The El Nino-Southern Oscillation (ENSO) is a naturally occurring coupled phenomenon originating in the tropical Pacific Ocean that relies on ocean–atmosphere feedbacks. The Bjerknes stability index (BJ index), derived from the mixed-layer heat budget, aims to quantify the ENSO feedback process in order to explore the linear stability properties of ENSO. More recently, the BJ index has been used for model intercomparisons, particularly for the CMIP3 and CMIP5 models. This study investigates the effectiveness of the BJ index in representing the key ENSO ocean feedbacks—namely the thermocline, zonal advective, and Ekman feedbacks—by evaluating the amplitudes and phases of the BJ index terms against the corresponding heat budget terms from which they were derived. The output from Australian Community Climate and Earth System Simulator Ocean Model (a global ocean/sea ice flux-forced model) is used to calculate the heat budget in the equatorial Pacific. Through the model evaluation process, the robustness of the BJ index terms are tested. We find that the BJ index overestimates the relative importance of the thermocline feedback to the zonal advective feedback when compared with the corresponding terms from the heat budget equation.

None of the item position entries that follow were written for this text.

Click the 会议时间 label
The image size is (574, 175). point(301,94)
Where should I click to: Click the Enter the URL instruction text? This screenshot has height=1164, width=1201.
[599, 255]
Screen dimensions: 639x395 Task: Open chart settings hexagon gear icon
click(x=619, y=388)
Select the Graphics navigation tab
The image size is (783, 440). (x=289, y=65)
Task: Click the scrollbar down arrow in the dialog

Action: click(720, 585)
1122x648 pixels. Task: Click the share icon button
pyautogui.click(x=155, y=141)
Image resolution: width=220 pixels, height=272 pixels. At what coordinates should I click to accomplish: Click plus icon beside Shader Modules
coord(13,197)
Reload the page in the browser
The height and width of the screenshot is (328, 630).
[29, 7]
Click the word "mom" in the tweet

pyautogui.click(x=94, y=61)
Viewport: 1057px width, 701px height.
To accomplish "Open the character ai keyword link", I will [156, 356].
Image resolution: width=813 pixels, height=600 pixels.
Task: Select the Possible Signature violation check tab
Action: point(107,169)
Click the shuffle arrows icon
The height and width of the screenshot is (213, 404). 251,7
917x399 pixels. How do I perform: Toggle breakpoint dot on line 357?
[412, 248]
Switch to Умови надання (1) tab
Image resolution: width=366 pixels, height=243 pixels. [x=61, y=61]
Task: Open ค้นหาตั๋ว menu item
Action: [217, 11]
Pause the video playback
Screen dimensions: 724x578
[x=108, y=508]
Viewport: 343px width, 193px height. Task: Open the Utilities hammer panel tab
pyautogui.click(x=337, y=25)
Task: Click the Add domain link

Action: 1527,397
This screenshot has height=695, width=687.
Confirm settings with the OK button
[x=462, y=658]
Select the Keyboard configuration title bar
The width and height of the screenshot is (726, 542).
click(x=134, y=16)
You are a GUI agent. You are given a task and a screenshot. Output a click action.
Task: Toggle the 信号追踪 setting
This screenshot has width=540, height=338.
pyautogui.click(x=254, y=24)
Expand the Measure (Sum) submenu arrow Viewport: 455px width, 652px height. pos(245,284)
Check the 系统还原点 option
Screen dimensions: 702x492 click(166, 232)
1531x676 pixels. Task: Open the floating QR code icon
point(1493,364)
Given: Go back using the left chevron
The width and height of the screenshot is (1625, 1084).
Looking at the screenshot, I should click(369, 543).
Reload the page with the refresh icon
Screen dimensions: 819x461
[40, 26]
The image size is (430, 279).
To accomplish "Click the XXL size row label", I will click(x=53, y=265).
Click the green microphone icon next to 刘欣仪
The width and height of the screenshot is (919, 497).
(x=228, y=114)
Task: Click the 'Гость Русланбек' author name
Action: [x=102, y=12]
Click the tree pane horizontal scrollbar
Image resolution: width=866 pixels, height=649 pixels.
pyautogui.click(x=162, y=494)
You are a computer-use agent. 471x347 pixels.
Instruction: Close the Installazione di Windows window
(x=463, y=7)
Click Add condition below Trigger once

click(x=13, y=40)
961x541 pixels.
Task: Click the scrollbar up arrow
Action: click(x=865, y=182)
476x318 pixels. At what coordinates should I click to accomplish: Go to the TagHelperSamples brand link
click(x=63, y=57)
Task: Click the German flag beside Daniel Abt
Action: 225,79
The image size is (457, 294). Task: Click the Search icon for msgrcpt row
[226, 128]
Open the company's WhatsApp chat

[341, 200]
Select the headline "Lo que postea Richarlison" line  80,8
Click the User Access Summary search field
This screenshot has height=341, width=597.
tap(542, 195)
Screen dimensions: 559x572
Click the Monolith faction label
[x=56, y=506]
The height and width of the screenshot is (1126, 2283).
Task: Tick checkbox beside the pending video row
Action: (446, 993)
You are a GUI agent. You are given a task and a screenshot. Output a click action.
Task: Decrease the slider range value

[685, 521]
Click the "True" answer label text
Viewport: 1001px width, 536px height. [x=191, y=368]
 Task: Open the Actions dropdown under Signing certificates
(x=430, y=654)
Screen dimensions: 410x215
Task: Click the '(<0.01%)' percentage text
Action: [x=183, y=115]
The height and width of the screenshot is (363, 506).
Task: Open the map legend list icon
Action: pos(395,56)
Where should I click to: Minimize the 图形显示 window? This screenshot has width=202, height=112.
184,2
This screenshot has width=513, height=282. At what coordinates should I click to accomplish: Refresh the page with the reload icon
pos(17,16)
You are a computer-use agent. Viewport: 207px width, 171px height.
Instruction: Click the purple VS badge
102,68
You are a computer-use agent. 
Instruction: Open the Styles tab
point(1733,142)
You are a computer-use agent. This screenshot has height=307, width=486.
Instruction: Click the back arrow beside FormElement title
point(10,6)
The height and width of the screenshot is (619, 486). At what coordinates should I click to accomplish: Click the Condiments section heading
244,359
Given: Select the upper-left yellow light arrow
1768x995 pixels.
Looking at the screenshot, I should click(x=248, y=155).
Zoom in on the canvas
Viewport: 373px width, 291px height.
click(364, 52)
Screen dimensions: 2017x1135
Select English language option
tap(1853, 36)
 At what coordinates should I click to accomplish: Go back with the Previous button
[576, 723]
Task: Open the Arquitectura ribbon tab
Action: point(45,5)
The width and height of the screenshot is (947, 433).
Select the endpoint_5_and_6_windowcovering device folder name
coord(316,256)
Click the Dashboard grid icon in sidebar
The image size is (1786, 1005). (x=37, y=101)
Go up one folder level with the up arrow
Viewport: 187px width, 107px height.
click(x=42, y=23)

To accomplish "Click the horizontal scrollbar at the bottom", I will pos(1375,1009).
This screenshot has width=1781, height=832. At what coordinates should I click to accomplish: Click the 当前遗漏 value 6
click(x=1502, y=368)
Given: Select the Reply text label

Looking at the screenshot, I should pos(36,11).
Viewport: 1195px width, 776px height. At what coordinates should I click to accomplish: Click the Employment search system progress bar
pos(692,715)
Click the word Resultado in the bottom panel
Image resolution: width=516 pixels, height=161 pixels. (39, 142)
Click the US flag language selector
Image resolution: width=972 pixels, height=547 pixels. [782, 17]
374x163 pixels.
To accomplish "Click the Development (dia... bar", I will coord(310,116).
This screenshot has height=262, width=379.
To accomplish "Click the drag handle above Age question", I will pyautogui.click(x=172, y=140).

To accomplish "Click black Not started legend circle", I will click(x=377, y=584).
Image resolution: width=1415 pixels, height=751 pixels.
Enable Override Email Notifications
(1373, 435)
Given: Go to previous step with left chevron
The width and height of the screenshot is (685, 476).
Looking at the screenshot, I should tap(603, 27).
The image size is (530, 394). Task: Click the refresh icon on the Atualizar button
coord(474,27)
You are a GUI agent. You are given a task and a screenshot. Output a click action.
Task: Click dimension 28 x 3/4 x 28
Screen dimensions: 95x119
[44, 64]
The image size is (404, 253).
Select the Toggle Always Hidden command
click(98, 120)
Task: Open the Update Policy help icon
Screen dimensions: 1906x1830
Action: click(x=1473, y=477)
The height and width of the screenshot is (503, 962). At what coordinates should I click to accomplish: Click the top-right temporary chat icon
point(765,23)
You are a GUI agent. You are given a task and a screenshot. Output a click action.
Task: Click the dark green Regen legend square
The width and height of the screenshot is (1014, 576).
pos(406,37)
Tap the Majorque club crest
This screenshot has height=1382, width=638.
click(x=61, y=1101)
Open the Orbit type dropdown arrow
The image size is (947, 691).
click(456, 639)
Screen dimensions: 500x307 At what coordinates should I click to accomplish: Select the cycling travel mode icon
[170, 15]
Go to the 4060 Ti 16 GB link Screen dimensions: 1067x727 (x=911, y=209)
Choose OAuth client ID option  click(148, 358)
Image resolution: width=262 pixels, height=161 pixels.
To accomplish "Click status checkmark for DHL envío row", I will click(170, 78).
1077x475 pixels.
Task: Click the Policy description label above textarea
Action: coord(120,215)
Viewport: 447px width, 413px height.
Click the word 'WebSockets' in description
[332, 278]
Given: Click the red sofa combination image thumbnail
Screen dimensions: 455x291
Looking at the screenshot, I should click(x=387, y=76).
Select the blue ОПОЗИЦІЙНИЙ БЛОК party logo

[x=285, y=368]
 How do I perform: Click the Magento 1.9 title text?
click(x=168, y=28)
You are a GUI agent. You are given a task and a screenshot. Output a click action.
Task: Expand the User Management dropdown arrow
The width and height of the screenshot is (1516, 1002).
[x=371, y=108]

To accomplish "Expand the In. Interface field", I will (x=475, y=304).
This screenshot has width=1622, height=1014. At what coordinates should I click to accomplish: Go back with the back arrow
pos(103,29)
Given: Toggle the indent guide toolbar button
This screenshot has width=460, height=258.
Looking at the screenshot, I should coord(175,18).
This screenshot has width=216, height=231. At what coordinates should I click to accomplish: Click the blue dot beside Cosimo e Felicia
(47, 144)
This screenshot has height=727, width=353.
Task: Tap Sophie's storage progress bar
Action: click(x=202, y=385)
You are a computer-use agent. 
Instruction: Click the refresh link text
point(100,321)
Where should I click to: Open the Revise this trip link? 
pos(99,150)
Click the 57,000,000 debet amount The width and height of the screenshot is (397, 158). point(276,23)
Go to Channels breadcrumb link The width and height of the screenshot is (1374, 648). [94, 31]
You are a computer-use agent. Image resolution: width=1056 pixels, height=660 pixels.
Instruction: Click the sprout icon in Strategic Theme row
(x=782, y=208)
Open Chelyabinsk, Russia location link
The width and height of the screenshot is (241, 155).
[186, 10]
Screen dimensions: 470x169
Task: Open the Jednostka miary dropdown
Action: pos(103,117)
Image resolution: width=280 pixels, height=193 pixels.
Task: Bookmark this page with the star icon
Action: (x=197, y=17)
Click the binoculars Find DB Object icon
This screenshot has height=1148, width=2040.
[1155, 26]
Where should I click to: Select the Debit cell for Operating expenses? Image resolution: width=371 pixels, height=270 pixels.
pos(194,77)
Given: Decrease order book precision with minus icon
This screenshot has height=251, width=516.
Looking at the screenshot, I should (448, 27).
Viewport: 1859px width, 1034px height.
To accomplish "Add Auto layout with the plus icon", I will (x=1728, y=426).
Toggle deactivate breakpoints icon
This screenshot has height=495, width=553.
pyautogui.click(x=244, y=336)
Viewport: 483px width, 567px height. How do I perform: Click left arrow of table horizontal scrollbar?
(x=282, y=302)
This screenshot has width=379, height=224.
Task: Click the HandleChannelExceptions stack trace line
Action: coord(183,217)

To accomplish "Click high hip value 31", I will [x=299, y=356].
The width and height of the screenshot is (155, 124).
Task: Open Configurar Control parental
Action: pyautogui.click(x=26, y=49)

The assumption of linearity between variables in the BJ index formulation is the primary reason for these differences. Our results imply that a model intercomparison relying on the BJ index to explain ENSO behavior is not necessarily an accurate quantification of dynamical differences between models that are inherently nonlinear. For these reasons, the BJ index may not fully explain underpinning changes in ENSO under global warming scenarios.